Il corso durava tutto il giorno per cui le ragazze si portavano il pranzo al sacco, ma la sua famiglia non poteva fornire altro che una pagnotta di pane, e mentre le altre sue colleghe mangiavano con ben altra spensieratezza pane e cioccolato, pane e formaggio o altro, Lei, per simulare un companatico che non c'era metteva accuratamente il pane in una mano, e il pane nell'altra mano.....
A distanza di tanti anni raccontava divertita l'allegria dei suoi vent'anni quando mangiava pane ...e ...pane...
La zia Maria, nella sua semplicità era anche orgogliosa del suo ruolo, che si era conquistata nella Comunità di Spotorno, e con orgoglio raccontava a noi bambini le sue esperienze di vita in tempi difficili, che ora facciamo fatica ad immaginare, come quando, durante la guerra, aveva ottenuto – unica a Spotorno – il “lasciapassare tedesco” per uscire durante il coprifuoco, in modo da poter assistere le persone malate.

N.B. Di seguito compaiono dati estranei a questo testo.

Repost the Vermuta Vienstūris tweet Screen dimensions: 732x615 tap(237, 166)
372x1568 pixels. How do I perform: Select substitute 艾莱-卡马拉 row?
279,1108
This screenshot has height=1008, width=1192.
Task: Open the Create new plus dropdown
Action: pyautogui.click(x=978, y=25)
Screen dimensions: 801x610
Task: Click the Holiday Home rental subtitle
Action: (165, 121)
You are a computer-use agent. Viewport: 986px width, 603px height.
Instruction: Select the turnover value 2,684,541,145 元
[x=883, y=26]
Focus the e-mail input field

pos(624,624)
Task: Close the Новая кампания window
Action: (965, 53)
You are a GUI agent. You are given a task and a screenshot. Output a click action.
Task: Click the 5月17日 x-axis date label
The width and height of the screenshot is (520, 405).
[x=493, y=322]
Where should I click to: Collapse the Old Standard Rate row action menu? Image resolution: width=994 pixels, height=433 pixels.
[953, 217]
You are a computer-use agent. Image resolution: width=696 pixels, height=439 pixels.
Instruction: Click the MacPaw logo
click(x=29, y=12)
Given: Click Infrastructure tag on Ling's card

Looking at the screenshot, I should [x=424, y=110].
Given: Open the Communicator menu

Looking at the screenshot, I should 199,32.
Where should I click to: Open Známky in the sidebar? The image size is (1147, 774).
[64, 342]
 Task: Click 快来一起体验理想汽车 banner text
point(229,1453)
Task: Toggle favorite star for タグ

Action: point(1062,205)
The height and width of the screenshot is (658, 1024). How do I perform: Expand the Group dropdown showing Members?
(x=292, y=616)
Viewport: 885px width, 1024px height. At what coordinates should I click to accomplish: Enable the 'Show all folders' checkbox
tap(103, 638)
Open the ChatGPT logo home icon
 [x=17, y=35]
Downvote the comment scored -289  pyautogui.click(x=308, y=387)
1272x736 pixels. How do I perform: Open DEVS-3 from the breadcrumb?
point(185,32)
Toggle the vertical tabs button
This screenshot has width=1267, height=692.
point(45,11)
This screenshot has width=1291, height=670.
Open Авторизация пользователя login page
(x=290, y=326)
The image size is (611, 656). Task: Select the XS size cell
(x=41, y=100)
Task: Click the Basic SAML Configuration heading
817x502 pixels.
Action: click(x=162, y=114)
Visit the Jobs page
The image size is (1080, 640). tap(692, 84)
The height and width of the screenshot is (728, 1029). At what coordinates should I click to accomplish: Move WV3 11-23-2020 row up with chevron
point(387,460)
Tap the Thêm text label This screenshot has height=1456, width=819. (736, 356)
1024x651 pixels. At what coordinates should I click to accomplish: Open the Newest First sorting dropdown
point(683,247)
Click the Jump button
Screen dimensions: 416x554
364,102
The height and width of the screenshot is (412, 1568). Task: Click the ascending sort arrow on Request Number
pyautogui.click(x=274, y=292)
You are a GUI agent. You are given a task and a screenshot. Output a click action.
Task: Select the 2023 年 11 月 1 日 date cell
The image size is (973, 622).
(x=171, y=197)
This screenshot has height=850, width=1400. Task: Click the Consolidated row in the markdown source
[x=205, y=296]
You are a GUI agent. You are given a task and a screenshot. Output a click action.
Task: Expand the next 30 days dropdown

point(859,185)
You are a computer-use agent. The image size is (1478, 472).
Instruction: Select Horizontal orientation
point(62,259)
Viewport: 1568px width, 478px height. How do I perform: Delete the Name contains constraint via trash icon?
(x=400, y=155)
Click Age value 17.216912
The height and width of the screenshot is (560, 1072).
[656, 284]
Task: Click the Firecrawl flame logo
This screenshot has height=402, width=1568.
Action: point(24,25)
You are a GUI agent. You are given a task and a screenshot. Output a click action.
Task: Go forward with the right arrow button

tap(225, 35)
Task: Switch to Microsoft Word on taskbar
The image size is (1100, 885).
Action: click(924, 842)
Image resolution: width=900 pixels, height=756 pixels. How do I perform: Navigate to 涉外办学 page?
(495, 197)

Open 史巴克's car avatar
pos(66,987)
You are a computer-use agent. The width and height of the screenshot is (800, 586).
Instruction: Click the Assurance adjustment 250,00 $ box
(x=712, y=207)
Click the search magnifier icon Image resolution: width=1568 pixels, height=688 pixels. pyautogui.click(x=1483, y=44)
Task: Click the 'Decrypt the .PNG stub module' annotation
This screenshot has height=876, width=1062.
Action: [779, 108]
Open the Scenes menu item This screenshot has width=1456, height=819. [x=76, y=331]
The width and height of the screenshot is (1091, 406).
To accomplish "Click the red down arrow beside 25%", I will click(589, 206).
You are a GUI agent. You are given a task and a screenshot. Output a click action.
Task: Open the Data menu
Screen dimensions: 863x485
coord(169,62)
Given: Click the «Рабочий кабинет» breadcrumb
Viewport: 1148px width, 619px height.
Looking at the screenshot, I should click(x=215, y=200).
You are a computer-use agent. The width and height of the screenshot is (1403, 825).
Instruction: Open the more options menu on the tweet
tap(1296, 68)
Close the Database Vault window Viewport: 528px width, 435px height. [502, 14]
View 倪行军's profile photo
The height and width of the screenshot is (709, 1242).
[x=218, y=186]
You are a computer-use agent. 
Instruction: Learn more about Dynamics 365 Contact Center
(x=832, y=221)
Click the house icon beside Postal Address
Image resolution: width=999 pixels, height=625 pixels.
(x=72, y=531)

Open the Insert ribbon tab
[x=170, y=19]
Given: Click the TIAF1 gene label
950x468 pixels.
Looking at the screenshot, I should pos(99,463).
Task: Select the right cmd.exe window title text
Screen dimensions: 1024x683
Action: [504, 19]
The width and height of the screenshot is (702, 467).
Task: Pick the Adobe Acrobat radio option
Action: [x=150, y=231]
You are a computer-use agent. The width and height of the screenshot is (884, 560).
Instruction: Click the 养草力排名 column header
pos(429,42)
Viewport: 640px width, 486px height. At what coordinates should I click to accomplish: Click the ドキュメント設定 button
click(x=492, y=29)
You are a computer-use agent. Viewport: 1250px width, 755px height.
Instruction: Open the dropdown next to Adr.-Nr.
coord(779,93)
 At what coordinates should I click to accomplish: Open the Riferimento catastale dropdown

Erano tempi bui e bisognava fare attenzione; ad un controllo della Ronda Tedesca senza tanti complimenti fu portata di peso in Commissariato: il suo tesserino era scaduto! Lei non se ne era accorta e in buona fede, tutta tremolante si giustificò e fu rilasciata, ma quanta paura!!
Ed è con orgoglio che ricordava le personalità più in vista che aveva assistito, uno fra tutti il poeta Camillo Sbarbaro, che curò per tanti anni, portando anche conforto e aiuto alla sorella Clelia di cui fu grande amica, tanto da avere l'onore di accompagnarla al braccio durante il corteo funebre del Poeta.
Instancabile nelle sue attività, quando aveva finito il suo lavoro, si dedicava al cucito – da giovane aveva ricamato bellissime tovaglie per l'altare della Parrocchia – andando avanti negli anni preferiva il lavoro di maglia e uncinetto e poi la sua grande passione: la preparazione del presepe che si faceva in un angolo di Via De Maestri, il “monte” come diciamo noi, lavorava notte e giorno per confezionare i vestiti delle statuine, gli addobbi delle casette, i personaggi di pezza.
Una volta però l'ho fatta arrabbiare, non pensavo che la zia Maria si potesse arrabbiare: aveva lavorato non so quanto per una tenda all'uncinetto della mia nuova casa, ma nella foga della preparazione del matrimonio le avevo dato delle misure sbagliate e ha dovuto disfare più di un metro di tenda........si è proprio arrabbiata e non sapevo più cosa dire, ma poi le è passato tutto. Conservo ancora la preziosa tenda insieme ai suoi pizzetti e centri tavola lavorati col filo fine fine.